=== Aufgabe A ===
Schreiben Sie aus dem Ausgangstext über die Wahl in Tschechien eine Passage ab: Beginnen Sie bei den Worten "Dabei hätte man", und hören Sie nach "tun haben werden." auf.
=== Aufgabe B ===
Führen Sie den Ausgangstext über die Wahl in Tschechien weiter, beginnend nach seinem letzten Satz.

Das Entsetzen im noch immer vorherrschenden EU-Mainstream war groß, also kürzlich der sogenannte tschechische Trump Andrej Babiš mit seiner populistischen Bewegung ANO die Parlamentswahl gewann. In der Zeit fragte Jochen Bittner verstört: Jetzt auch noch die Tschechen? Über die Gründe, warum so viele Menschen in dem wirtschaftlich (angeblich) so erfolgreichen Land unzufrieden sind, herrschte weitgehend Ratlosigkeit.

Dabei hätte man aus der Undercover-Reportage von Saša Uhlová über die Arbeitsbedingungen im tschechischen Niedriglohnsektor schon vor der Wahl einiges über die Welt der Erniedrigten und Beleidigten im Land erfahren können (um es einmal mit Dostojewski zu sagen). Leider habe ich selbst Uhlovás Text auch etwas spät entdeckt, empfehle ihn aber umso dringender, da wir es ja auf absehbare Zeit weiter mit dem Phänomen Babiš zu tun haben werden.

=== Datenauszug ===

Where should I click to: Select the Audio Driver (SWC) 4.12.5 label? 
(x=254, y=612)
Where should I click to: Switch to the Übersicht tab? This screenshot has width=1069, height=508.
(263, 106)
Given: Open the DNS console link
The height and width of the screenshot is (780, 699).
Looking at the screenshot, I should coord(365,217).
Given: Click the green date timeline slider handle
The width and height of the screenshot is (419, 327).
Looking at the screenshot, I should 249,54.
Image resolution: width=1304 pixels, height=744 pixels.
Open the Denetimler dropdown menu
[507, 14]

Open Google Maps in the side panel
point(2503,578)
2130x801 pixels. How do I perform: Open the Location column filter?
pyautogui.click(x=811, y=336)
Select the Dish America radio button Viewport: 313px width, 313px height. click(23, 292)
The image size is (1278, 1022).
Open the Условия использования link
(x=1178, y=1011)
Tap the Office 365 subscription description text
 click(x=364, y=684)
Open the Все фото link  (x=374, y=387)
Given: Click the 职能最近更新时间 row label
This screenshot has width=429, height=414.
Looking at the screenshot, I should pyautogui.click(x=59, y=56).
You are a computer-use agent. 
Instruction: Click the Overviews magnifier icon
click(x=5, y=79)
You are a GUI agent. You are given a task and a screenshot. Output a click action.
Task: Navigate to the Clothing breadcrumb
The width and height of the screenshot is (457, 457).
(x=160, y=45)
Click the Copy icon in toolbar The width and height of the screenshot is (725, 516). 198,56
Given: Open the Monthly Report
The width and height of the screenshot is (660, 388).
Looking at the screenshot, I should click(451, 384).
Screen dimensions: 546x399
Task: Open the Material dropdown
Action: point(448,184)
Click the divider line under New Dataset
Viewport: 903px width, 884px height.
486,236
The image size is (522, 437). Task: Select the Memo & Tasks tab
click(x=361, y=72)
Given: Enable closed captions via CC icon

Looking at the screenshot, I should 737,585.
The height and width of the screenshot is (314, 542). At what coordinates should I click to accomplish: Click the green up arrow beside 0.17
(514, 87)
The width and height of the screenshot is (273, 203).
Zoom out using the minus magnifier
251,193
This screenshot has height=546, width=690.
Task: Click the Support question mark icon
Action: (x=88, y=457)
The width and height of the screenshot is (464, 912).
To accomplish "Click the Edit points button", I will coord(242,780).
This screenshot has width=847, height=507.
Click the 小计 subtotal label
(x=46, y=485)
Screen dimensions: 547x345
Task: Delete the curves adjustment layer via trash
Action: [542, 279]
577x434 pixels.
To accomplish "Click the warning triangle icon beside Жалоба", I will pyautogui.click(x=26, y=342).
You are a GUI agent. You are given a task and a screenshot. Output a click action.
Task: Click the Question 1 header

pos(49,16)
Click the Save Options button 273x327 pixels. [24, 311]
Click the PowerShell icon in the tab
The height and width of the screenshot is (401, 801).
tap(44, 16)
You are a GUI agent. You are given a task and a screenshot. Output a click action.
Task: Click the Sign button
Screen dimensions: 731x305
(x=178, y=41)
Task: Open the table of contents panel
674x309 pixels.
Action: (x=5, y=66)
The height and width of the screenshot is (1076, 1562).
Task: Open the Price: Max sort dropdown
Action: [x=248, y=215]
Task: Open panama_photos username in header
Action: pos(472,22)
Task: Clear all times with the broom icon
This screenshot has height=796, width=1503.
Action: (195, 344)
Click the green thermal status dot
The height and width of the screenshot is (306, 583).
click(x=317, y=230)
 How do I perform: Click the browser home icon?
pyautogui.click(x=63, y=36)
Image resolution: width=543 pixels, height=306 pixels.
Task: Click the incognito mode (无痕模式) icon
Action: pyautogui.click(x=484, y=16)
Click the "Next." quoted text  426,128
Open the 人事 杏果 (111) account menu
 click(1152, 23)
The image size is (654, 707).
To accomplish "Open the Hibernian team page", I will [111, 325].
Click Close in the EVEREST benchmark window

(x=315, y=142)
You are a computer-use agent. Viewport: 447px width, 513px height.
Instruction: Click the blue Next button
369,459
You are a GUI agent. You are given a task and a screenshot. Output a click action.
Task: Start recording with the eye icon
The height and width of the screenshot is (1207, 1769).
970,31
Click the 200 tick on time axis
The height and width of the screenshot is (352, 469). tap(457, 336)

=== Schriftliche Antwort A ===
Dabei hätte man aus der Undercover-Reportage von Saša Uhlová über die Arbeitsbedingungen im tschechischen Niedriglohnsektor schon vor der Wahl einiges über die Welt der Erniedrigten und Beleidigten im Land erfahren können (um es einmal mit Dostojewski zu sagen). Leider habe ich selbst Uhlovás Text auch etwas spät entdeckt, empfehle ihn aber umso dringender, da wir es ja auf absehbare Zeit weiter mit dem Phänomen Babiš zu tun haben werden.

=== Schriftliche Antwort B ===
Was Uhlová von der Arbeit in einer Wäscherei, einer Hühnchenfarm, an einer Supermarktkasse und vom Fließband in einer Fabrik zu berichten hat, sprengt vielleicht gar nicht einmal die Vorstellungskraft der Leserinnen und Leser. Aber gerade weil man sich all diese „faszinierenden“ Dinge vorstellen kann, sollten alle Alarmglocken läuten:

The disrespect everyone felt for the work fascinated me. It was not just that I was often issued a task that turned out to be completely pointless, but my colleagues and superiors kept doing work they would eventually themselves undo.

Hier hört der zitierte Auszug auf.